As pessoas nascem com preconceito ou se tornam preconceituosas? As pessoas não nascem preconceituosas. Os preconceitos não são naturais. Os preconceitos são culturais. As pessoas se tornam preconceituosas.
Uma criança após chegar ao mundo, encontra um outro – comumente a mãe. No começo tudo é indistinto. Com o passar do tempo ela se pergunta: “Até agora, era somente eu. O que significa este não eu com quem me relaciono?” A criança percebe que a interação traz resultados e eles podem ser bons. Se chora, há grande chance de não mais sentir fome ou de ficar mais confortável com roupas secas.
O tempo passa, ela nota que tem mãos e pés, que tem um corpo. Este corpo a diferencia da mãe, de outras pessoas e do mundo que a rodeia. Este processo é conhecido como individuação. A criança percebe as diferenças que tem com a mãe, com outras pessoas, com o mundo que a rodeia e torna-se um indivíduo, é o início da criação de sua identidade.
O que vemos e ouvimos está relacionado com o que buscamos e prestamos atenção. Não vemos aquilo que não buscamos e não ouvimos aquilo que não prestamos atenção. Estamos o tempo todo em busca de significados (e padrões) que façam sentido em nossas vidas.

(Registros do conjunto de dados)

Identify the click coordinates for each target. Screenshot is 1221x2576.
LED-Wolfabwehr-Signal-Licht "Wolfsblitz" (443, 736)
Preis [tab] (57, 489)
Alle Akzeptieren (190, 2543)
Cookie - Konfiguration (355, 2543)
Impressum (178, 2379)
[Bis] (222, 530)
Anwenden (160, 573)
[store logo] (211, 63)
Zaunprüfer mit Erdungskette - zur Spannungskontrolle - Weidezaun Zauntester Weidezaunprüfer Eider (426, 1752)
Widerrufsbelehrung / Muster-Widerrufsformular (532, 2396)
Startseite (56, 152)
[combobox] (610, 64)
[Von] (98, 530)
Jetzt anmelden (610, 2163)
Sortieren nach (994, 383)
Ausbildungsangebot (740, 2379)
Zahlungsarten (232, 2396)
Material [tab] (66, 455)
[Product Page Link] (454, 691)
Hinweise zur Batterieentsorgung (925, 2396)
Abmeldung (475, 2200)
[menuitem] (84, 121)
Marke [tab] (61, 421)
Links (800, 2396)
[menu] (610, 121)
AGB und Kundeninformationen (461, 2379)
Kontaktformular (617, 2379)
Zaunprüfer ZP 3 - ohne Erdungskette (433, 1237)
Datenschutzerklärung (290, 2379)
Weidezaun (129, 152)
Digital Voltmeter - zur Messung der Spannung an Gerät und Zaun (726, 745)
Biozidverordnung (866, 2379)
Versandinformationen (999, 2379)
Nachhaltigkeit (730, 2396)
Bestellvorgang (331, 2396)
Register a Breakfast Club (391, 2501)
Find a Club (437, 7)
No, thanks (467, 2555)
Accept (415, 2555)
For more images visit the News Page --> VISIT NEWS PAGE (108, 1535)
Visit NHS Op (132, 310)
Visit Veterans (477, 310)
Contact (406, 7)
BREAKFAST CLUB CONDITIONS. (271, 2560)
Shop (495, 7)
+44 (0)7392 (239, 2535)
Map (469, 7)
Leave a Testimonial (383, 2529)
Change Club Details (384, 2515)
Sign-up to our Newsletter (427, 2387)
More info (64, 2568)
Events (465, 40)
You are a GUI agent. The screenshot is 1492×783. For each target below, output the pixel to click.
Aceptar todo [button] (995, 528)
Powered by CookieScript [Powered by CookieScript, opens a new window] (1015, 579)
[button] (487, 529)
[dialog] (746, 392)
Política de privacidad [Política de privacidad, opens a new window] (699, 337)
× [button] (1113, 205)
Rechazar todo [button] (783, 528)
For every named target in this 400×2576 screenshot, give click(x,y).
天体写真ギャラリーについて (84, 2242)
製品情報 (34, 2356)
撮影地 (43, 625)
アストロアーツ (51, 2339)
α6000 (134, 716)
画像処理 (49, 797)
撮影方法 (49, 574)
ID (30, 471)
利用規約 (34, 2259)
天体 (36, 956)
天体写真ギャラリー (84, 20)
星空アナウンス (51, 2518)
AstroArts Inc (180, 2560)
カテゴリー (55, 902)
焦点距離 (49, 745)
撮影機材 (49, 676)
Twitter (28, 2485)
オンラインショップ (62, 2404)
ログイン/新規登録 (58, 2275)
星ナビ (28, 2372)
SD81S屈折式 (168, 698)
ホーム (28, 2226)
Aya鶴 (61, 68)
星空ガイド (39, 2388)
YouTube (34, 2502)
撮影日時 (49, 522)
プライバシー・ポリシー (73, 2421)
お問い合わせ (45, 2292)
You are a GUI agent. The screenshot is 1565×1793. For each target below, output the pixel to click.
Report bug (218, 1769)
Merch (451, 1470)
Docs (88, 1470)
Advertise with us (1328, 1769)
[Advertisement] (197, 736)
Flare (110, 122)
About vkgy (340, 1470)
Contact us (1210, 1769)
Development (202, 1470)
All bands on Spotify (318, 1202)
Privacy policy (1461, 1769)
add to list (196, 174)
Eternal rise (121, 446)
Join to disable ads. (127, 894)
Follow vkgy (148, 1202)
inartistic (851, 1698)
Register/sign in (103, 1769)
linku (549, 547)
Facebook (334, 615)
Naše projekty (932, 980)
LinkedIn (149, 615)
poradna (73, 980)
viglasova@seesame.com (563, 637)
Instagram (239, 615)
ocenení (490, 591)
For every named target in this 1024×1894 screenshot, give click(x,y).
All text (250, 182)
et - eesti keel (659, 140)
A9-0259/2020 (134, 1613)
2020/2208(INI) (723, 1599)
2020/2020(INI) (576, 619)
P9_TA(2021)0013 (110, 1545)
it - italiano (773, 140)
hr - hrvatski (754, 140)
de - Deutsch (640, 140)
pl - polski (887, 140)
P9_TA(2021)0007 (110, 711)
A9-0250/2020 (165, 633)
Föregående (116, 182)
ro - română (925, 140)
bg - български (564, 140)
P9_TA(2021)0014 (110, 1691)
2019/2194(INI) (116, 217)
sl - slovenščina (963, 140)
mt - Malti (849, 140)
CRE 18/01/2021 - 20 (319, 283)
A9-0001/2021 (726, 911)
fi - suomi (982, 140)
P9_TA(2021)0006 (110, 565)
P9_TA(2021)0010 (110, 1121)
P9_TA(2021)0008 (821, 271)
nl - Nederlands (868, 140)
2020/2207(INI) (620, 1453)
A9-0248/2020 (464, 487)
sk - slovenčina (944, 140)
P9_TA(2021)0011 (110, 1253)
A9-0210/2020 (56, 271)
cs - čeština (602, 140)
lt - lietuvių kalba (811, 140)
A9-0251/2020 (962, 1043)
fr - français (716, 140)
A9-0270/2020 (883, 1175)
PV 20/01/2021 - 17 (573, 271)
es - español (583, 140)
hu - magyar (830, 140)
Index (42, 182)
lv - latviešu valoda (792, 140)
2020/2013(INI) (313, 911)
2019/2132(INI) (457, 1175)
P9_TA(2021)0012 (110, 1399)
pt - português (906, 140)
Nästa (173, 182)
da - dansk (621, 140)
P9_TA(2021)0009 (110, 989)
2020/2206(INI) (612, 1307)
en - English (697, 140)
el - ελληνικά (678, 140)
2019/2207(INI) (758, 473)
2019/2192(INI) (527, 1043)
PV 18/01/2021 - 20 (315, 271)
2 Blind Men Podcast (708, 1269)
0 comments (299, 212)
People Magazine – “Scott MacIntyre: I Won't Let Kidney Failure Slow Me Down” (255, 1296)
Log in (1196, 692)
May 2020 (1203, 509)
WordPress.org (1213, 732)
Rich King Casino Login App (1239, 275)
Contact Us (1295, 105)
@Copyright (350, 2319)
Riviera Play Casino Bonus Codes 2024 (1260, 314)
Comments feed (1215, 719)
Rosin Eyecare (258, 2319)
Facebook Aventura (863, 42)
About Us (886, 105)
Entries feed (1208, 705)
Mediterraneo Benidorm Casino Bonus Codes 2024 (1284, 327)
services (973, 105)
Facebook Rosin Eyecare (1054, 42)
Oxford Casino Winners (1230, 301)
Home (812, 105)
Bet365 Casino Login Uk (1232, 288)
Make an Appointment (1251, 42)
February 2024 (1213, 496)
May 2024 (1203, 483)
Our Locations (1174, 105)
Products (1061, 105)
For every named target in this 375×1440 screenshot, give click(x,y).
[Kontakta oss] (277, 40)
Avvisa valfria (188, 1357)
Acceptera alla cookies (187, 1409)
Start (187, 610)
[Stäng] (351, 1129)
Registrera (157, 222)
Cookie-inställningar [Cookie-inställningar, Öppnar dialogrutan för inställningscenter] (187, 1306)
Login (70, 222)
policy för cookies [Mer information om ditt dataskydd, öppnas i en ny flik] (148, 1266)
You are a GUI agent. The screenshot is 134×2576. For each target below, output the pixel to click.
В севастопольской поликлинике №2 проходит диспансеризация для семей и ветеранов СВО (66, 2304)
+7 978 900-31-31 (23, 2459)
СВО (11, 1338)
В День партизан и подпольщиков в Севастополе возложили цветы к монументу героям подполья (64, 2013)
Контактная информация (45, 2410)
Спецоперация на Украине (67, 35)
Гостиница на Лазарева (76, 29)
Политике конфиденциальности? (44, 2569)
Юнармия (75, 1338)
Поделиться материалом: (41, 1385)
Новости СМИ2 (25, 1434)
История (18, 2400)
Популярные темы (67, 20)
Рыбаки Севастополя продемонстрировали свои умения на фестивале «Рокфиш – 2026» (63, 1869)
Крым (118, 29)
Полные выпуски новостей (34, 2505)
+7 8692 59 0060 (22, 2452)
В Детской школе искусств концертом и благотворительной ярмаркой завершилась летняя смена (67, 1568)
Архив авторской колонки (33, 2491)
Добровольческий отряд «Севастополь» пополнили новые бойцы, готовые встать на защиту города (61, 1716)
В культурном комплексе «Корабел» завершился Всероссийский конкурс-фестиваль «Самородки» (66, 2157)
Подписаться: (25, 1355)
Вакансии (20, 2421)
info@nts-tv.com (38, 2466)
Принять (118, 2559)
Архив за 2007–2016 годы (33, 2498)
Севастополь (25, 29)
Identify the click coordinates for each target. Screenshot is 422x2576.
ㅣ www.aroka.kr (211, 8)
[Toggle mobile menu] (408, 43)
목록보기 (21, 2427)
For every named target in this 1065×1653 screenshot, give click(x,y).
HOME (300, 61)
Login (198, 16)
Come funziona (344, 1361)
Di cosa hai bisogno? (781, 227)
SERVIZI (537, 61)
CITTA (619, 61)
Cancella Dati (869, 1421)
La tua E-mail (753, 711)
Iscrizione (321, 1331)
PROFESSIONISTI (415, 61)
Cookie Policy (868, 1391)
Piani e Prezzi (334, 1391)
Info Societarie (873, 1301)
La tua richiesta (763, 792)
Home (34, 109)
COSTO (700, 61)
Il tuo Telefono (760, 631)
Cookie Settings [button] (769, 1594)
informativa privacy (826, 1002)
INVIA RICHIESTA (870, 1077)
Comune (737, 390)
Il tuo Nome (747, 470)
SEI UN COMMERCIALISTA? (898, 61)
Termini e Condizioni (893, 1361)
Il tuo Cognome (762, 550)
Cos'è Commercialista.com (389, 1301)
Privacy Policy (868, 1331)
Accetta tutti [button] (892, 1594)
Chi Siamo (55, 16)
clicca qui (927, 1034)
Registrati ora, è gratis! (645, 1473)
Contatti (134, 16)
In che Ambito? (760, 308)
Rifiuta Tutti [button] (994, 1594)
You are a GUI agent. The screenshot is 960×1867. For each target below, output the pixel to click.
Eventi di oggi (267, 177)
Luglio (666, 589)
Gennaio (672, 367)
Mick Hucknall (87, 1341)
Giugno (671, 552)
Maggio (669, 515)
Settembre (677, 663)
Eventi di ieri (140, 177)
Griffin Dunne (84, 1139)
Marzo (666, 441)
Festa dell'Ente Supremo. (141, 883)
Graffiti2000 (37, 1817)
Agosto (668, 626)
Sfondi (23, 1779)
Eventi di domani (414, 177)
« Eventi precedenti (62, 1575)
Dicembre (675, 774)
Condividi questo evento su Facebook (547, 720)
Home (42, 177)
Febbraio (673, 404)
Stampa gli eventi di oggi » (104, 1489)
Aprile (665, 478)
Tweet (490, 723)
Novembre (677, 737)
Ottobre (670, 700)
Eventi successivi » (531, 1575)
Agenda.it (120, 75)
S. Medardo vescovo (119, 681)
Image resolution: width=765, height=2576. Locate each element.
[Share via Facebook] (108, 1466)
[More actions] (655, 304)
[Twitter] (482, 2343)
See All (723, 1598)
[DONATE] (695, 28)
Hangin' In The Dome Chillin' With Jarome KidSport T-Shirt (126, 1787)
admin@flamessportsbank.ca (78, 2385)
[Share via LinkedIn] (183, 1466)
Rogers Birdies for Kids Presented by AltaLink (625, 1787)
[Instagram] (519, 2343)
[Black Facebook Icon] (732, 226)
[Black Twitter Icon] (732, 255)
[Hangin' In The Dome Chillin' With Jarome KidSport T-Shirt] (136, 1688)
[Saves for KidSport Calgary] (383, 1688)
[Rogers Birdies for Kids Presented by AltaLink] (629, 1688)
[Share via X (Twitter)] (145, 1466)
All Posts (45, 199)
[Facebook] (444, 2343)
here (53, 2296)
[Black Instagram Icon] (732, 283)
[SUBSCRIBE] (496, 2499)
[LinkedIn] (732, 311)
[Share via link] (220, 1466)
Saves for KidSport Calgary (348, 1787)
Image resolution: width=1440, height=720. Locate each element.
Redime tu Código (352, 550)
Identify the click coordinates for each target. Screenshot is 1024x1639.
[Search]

# Tarefas a realizar
a) Responda às perguntas sobre o trecho acerca do preconceito:
(i) Os preconceitos são naturais ou culturais?
(ii) Quem é, comumente, o outro que a criança encontra ao chegar ao mundo?
(iii) Como é conhecido o processo em que o corpo diferencia a criança da mãe, de outras pessoas e do mundo que a rodeia?
b) Indique se cada afirmação está de acordo com o trecho acerca do preconceito e cite as palavras que o comprovam:
(i) As pessoas nascem preconceituosas.
(ii) No começo, tudo é indistinto para a criança.
(iii) Vemos também aquilo que não buscamos.
c) Redija a continuação do trecho acerca do preconceito, a partir da última frase apresentada.
Os registros apresentados não são necessários.

# Lista de respostas
a)
(i) Culturais.
(ii) A mãe.
(iii) Individuação.

b)
(i) Não: "As pessoas não nascem preconceituosas."
(ii) Sim: "No começo tudo é indistinto."
(iii) Não: "Não vemos aquilo que não buscamos"

c)
Viver como nossos pais, como nossa família e como nossa comunidade faz sentido. Aprovar o que gostam e valorizar o que apreciam nos faz sentir parte. Por outro lado, vetar o que estimam e desvalorizar o que admiram, nos faz diferentes e com grandes possibilidades de sermos excluídos. Na maioria das vezes, interiorizamos pensamentos e exteriorizamos atitudes que nos ligam a memórias agradáveis e nos trazem sentimentos de saciedade, de proteção e de afeto percebidos na convivência com nossos pais, nossa família e nossa comunidade.
Ao longo de nossa existência notaremos as diferenças e as semelhanças. Como há muito mais a se ver e a se ouvir do que somos capazes, selecionamos o que buscar e ao que dirigir nossa atenção. Quase sempre optamos pelas semelhanças.
As diferenças e os diferentes são abandonados por nos incomodar. São desconhecidas, nos causam estranheza e às vezes medo. E neste permanente jogo de optar pelo semelhante e afastar do diferente, estruturamos nossos preconceitos que passam a governar nossas escolhas. Influenciam o que incluímos e o que excluímos. Nossos preconceitos determinam a maneira como vivemos. Nossos preconceitos, conscientes ou não, contribuem para a formação de nossa identidade. O que nos diferencia dos demais indivíduos.
Minha tentativa é a de responder por que temos preconceitos e para isso é preciso saber como se formam os preconceitos individualistas. Não nego e nem desprezo a existência do preconceito estrutural e do institucional.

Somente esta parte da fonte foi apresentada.